Overview Of Anti-Inflammatory Drugs

Inflammation is a response of tissue damage that brings several biochemical mediators such as histamine, bradykinin, platelet-activating factor, and a group of lipid material known as leukotrienes (LTs) and prostaglandins (PGs) from the circulation to the sites where they are needed, to eliminate the offending agents. These mediators are responsible for the symptoms that accompany the inflammation process. While histamine, bradykinin, and leukotrienes cause the swelling and redness of the inflamed area (due to vasodilation and increased capillary), prostaglandins, on the other hand, increase tissue sensitivity to pain and cause elevation of body temperature. Although inflammation suggests a harmful reaction, it is in actual a protective response that is essential for survival.

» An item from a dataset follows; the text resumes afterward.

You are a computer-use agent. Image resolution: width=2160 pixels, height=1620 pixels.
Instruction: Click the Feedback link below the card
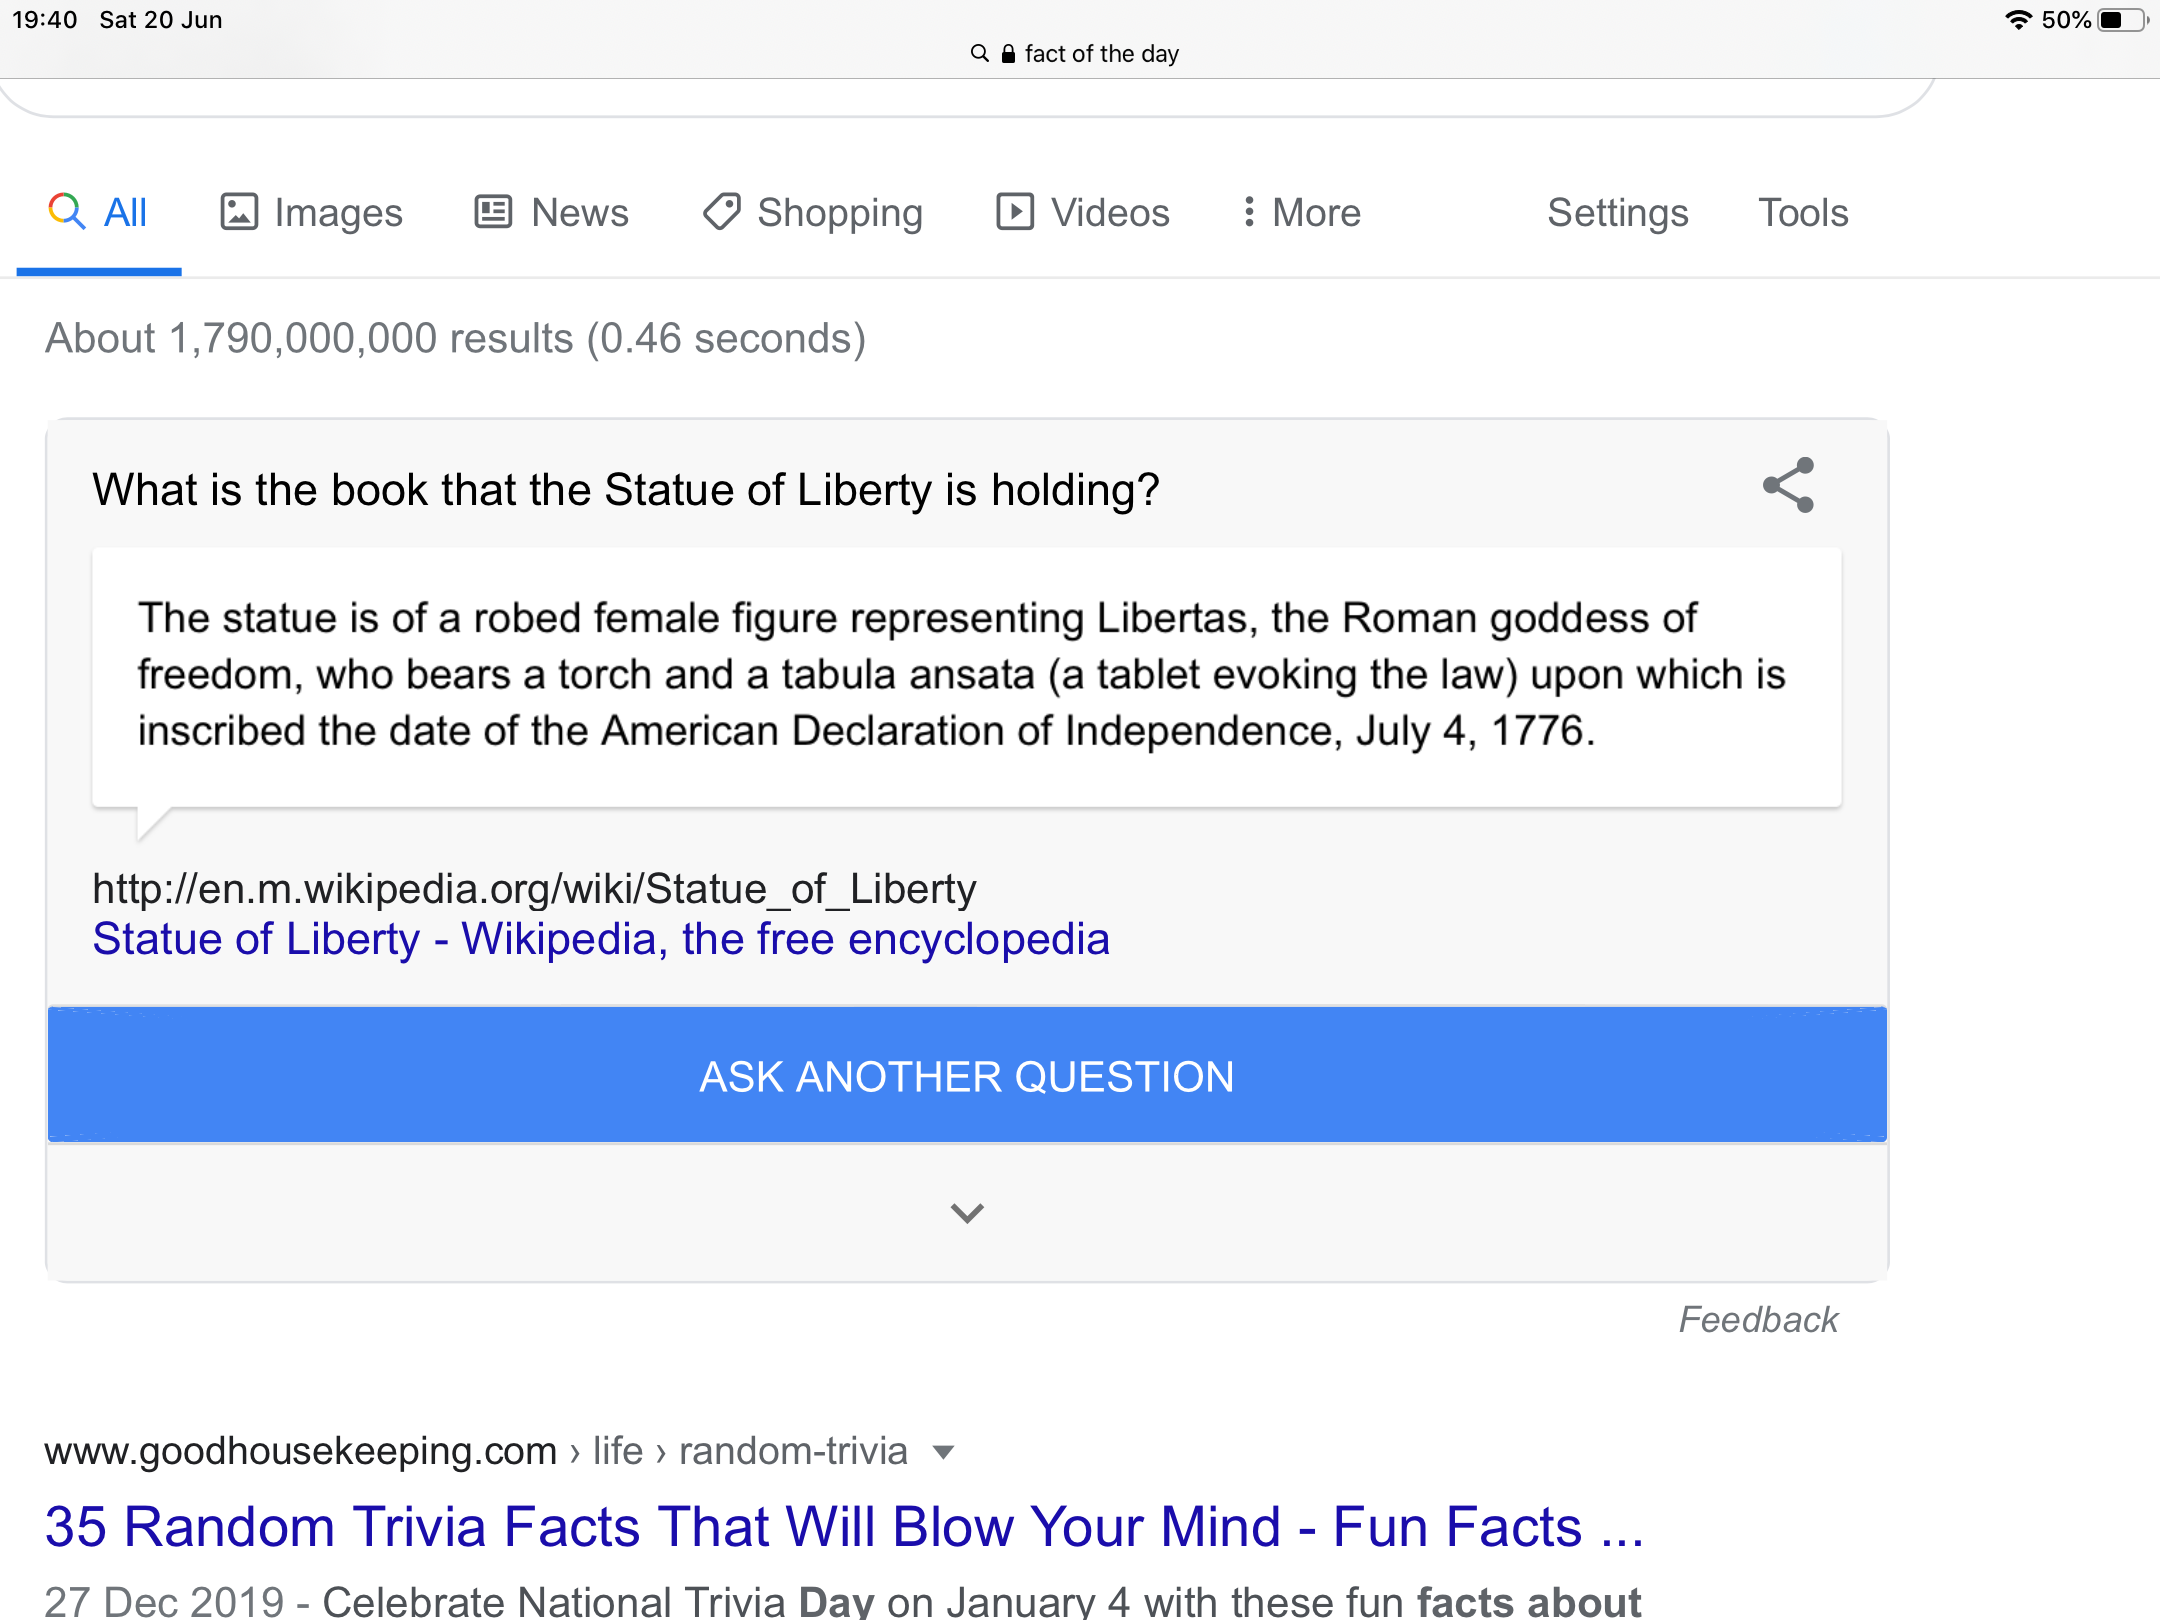point(1758,1320)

The importance of eicosanoids in inflammation has driven attempts to develop drugs that inhibit their productionor actions and thus suppress inflammation. These anti-inflammatory drugs include the following:

Non-steroidal anti-inflammatory drugs (NSAIDs) are the most widely prescribed drugs in the treatment of pain and inflammation in many conditions, including osteoarthritis and rheumatoid arthritis. The mechanism of action of NSAIDs involves blockage of prostaglandin synthesis by inhibiting both isoforms of cyclooxygenase enzyme (COX-1 and COX-2) through competitive antagonism for arachidonic acid binding to the cyclooxygenase enzymes (COX). The drug possesses both high lipophilic and acidic properties to mimic the natural substrate chemistry for it to be an effective competitive inhibitor for arachidonic acid. Conventional NSAIDs are nonselective that bind and inhibit both isoforms but COX-1 is inhibited more avidly than COX-2. Inhibition of COX-1 is responsible for side effects and of COX-2 for therapeutic effects. This has resulted in the introduction of the COX-2 selective drugs. These are the newer drugs that have recently been made available in the market and are 200- to 300-fold more potent in blocking COX-2 than COX-1. Their examples include nimesulide, nabumatone, meloxicam, etodolac, celecoxib, and rofecoxib. Last two have especially become popular amongst clinicians. These are generally considered to be safer and more tolerable and equally efficacious.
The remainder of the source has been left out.